▶ **Your objective**
Repeat the lines below exactly, beginning with the line containing "The image size is (1173, 576)." and continuing through the line containing "(x=1974, y=25)".

▶ **Dataset rows**
□ □ □ □ □

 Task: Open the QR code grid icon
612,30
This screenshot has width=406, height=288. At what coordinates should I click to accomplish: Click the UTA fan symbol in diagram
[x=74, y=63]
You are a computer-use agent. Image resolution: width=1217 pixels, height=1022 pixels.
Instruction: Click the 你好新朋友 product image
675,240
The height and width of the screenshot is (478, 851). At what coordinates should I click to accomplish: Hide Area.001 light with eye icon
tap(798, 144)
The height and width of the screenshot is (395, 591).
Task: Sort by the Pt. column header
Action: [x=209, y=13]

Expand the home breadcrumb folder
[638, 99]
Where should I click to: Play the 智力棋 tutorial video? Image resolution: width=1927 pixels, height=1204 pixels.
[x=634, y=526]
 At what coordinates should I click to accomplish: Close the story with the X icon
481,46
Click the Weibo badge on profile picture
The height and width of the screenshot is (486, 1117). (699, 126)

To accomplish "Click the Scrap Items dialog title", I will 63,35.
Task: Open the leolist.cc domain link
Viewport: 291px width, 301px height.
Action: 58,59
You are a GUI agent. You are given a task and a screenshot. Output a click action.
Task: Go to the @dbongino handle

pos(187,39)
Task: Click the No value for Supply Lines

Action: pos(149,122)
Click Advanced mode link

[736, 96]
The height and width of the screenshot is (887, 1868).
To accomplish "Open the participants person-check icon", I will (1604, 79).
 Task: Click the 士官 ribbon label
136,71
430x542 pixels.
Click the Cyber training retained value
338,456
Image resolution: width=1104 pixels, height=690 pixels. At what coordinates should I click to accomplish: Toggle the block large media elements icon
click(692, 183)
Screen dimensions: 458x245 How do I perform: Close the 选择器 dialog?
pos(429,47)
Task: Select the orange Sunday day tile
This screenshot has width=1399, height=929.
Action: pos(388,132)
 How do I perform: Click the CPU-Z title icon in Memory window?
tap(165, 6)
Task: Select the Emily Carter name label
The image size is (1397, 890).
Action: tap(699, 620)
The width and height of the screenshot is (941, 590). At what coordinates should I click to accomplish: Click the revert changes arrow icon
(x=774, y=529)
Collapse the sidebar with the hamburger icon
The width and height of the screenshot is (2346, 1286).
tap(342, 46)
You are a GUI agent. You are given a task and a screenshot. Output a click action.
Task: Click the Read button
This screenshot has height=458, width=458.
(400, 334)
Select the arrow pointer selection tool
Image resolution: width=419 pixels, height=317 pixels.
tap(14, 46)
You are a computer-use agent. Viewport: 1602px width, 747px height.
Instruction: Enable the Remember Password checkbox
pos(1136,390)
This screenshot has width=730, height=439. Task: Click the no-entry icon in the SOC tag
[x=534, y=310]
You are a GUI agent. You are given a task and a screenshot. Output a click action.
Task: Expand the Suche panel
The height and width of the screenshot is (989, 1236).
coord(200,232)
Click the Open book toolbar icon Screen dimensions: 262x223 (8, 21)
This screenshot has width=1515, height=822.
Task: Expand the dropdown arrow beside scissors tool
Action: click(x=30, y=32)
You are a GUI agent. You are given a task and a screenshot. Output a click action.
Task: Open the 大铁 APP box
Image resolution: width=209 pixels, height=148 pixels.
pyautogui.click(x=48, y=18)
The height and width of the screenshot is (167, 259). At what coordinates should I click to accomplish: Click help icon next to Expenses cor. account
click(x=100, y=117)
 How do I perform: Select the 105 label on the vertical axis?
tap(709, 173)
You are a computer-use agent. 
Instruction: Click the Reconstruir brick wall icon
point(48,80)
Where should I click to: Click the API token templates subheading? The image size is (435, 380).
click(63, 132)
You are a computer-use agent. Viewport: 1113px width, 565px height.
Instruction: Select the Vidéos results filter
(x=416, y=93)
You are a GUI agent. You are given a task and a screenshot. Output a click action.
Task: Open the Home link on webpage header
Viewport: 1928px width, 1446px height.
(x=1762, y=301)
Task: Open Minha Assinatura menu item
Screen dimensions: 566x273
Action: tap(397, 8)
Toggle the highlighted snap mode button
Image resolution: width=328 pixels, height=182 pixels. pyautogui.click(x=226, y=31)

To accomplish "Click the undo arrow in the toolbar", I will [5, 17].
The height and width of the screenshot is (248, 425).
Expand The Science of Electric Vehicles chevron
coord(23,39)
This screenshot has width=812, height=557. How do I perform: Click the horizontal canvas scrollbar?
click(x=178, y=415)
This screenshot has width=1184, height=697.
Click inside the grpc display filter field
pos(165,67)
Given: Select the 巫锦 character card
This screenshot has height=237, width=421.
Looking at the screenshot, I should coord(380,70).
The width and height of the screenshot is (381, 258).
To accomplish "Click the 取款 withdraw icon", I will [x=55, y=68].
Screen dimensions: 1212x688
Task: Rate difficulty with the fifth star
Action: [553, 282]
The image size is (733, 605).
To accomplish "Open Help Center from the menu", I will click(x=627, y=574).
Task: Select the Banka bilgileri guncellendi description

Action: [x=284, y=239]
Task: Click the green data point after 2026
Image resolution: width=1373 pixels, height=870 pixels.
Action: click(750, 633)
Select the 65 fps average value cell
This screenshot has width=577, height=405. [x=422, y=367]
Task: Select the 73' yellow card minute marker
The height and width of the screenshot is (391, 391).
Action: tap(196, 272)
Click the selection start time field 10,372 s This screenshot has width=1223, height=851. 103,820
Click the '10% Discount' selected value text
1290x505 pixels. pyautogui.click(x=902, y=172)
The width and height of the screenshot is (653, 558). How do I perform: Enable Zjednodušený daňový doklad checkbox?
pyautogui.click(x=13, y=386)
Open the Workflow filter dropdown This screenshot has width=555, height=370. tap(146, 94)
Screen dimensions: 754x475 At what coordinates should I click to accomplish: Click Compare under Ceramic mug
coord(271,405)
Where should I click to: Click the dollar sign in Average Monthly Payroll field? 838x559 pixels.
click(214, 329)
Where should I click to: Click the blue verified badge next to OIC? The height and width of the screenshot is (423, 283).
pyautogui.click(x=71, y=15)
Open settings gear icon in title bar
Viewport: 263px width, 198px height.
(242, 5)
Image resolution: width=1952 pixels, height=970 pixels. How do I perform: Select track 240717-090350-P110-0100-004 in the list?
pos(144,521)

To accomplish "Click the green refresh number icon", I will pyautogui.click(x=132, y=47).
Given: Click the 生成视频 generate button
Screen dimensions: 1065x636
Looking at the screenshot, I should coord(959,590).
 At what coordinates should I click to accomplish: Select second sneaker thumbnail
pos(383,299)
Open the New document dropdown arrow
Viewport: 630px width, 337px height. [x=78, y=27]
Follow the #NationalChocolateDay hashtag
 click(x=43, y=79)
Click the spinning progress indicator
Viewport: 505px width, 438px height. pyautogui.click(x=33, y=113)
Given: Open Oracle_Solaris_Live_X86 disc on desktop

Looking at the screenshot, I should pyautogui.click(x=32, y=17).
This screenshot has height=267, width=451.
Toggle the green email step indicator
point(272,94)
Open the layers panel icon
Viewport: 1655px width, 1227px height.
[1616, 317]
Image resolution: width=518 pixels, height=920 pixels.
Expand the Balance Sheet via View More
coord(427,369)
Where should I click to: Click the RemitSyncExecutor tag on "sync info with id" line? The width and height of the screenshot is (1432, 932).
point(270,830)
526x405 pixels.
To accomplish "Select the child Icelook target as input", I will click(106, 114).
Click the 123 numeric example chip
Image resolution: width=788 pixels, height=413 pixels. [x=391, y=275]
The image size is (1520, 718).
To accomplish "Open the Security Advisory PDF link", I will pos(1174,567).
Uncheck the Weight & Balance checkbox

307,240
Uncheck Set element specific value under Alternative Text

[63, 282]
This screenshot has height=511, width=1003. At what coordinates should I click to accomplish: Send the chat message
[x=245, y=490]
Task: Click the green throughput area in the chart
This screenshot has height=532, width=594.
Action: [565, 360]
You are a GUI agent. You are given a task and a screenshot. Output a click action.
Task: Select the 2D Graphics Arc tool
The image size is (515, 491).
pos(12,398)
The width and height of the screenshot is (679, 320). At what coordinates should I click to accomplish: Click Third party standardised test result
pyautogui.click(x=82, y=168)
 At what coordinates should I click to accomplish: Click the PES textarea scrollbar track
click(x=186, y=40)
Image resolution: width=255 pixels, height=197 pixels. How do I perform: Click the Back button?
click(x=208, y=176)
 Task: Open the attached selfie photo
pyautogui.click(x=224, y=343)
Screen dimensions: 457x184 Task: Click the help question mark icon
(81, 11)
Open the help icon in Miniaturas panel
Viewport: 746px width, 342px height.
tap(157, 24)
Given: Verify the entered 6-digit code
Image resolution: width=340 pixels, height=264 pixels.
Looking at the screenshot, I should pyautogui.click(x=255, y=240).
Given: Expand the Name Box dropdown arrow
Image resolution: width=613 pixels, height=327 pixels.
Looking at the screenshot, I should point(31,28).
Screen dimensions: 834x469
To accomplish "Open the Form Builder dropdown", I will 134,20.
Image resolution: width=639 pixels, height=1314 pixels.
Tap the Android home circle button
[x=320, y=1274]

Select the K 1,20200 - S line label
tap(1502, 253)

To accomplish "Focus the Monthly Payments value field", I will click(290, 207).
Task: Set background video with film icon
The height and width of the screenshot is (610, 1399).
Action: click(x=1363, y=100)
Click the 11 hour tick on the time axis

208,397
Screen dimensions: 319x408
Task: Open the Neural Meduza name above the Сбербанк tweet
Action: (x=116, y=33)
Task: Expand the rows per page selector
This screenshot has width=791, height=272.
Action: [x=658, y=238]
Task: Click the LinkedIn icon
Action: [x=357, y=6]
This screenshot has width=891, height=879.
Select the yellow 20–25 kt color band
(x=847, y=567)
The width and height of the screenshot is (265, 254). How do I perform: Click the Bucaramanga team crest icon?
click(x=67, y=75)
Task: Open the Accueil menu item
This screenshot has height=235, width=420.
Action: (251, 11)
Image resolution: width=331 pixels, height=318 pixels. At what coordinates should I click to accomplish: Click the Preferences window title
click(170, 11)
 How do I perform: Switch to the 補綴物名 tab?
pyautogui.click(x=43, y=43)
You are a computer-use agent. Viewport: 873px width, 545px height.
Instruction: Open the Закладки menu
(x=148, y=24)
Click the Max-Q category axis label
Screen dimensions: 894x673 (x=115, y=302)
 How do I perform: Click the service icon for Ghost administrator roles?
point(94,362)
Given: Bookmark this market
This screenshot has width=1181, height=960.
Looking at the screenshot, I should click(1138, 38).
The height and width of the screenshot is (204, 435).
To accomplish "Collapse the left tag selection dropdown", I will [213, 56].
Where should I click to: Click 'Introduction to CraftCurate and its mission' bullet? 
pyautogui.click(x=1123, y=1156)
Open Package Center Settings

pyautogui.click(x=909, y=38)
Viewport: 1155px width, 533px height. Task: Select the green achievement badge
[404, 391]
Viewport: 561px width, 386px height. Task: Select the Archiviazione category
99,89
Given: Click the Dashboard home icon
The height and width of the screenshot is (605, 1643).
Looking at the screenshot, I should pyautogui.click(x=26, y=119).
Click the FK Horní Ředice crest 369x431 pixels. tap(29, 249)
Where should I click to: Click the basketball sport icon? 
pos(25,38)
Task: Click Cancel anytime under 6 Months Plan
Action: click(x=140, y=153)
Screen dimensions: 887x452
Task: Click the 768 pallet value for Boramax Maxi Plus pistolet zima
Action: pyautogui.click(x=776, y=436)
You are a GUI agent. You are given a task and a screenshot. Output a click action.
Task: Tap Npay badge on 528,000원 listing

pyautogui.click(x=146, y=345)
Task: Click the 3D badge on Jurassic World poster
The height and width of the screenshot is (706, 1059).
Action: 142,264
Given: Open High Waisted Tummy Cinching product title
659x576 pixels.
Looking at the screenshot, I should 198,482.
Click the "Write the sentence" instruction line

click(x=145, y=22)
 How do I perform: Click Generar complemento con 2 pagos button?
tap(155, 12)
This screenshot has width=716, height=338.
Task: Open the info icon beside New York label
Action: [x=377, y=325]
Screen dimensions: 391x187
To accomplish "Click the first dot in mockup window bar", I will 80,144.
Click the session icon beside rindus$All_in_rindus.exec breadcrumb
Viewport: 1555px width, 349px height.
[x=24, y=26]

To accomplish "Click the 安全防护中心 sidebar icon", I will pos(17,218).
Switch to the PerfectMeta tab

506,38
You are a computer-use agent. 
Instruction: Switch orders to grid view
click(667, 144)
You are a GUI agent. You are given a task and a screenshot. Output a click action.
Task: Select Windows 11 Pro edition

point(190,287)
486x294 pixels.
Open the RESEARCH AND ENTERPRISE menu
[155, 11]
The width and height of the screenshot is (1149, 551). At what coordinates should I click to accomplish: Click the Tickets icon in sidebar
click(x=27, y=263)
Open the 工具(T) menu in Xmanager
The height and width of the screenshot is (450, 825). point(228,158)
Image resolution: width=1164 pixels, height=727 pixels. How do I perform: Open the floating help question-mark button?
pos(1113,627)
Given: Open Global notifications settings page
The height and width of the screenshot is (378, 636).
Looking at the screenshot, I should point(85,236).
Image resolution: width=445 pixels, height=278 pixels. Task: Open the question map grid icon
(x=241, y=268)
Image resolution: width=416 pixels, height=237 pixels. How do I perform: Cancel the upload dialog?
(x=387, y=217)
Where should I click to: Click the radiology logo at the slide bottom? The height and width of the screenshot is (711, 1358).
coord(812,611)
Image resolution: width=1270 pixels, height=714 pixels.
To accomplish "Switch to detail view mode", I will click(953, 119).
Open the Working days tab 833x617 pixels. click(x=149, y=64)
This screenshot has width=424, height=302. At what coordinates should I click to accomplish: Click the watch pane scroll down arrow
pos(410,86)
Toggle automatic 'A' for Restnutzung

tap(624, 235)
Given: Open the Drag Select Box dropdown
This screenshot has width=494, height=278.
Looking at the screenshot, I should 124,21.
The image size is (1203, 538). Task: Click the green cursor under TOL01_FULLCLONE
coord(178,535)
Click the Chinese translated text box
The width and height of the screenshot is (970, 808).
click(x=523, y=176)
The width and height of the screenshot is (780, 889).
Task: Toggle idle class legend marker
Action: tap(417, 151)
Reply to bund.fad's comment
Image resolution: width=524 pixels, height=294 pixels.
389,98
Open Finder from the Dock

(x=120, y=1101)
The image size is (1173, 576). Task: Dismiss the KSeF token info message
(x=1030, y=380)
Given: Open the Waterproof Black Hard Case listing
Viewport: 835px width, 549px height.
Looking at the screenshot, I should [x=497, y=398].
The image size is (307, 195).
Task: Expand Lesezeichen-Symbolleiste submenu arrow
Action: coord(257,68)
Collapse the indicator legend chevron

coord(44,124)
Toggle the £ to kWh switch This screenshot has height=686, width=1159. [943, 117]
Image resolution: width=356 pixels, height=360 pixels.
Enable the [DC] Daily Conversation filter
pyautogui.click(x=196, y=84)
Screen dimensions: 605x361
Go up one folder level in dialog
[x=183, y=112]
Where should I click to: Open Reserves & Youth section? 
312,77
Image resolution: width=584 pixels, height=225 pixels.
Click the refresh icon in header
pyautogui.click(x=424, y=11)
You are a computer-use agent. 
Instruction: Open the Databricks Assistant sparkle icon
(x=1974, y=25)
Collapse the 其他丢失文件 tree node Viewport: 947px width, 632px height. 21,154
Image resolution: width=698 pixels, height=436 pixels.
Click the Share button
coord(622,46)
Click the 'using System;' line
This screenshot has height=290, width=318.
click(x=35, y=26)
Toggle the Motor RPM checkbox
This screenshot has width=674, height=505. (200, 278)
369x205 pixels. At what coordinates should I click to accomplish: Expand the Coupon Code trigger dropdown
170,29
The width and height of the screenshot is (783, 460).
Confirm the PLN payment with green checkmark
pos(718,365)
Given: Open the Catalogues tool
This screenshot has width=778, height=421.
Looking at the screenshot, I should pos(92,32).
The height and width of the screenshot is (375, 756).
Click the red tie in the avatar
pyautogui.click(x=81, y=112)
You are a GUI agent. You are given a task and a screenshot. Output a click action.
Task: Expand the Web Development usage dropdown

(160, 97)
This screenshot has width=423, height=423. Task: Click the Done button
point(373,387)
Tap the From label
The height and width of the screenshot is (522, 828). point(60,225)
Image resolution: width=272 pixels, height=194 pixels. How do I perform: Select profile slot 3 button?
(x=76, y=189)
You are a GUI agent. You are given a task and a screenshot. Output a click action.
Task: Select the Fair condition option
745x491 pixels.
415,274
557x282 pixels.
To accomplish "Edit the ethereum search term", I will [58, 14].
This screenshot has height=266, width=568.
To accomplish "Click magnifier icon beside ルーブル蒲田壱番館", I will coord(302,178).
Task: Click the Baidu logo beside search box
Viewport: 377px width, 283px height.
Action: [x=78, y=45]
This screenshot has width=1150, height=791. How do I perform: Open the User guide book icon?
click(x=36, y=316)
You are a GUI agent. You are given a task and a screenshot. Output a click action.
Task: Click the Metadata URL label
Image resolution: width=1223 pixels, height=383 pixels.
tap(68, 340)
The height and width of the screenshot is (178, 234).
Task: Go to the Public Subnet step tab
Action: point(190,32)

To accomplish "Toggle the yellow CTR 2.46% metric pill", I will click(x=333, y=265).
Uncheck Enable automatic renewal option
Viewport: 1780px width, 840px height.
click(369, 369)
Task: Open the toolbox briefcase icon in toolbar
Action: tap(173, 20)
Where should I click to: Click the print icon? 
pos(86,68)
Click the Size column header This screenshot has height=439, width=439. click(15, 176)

□ □ □ □ □

▶ **Solved problem**
The image size is (1173, 576). Task: Dismiss the KSeF token info message
(x=1030, y=380)
Given: Open the Waterproof Black Hard Case listing
Viewport: 835px width, 549px height.
Looking at the screenshot, I should [x=497, y=398].
The image size is (307, 195).
Task: Expand Lesezeichen-Symbolleiste submenu arrow
Action: coord(257,68)
Collapse the indicator legend chevron

coord(44,124)
Toggle the £ to kWh switch This screenshot has height=686, width=1159. [943, 117]
Image resolution: width=356 pixels, height=360 pixels.
Enable the [DC] Daily Conversation filter
pyautogui.click(x=196, y=84)
Screen dimensions: 605x361
Go up one folder level in dialog
[x=183, y=112]
Where should I click to: Open Reserves & Youth section? 
312,77
Image resolution: width=584 pixels, height=225 pixels.
Click the refresh icon in header
pyautogui.click(x=424, y=11)
You are a computer-use agent. 
Instruction: Open the Databricks Assistant sparkle icon
(x=1974, y=25)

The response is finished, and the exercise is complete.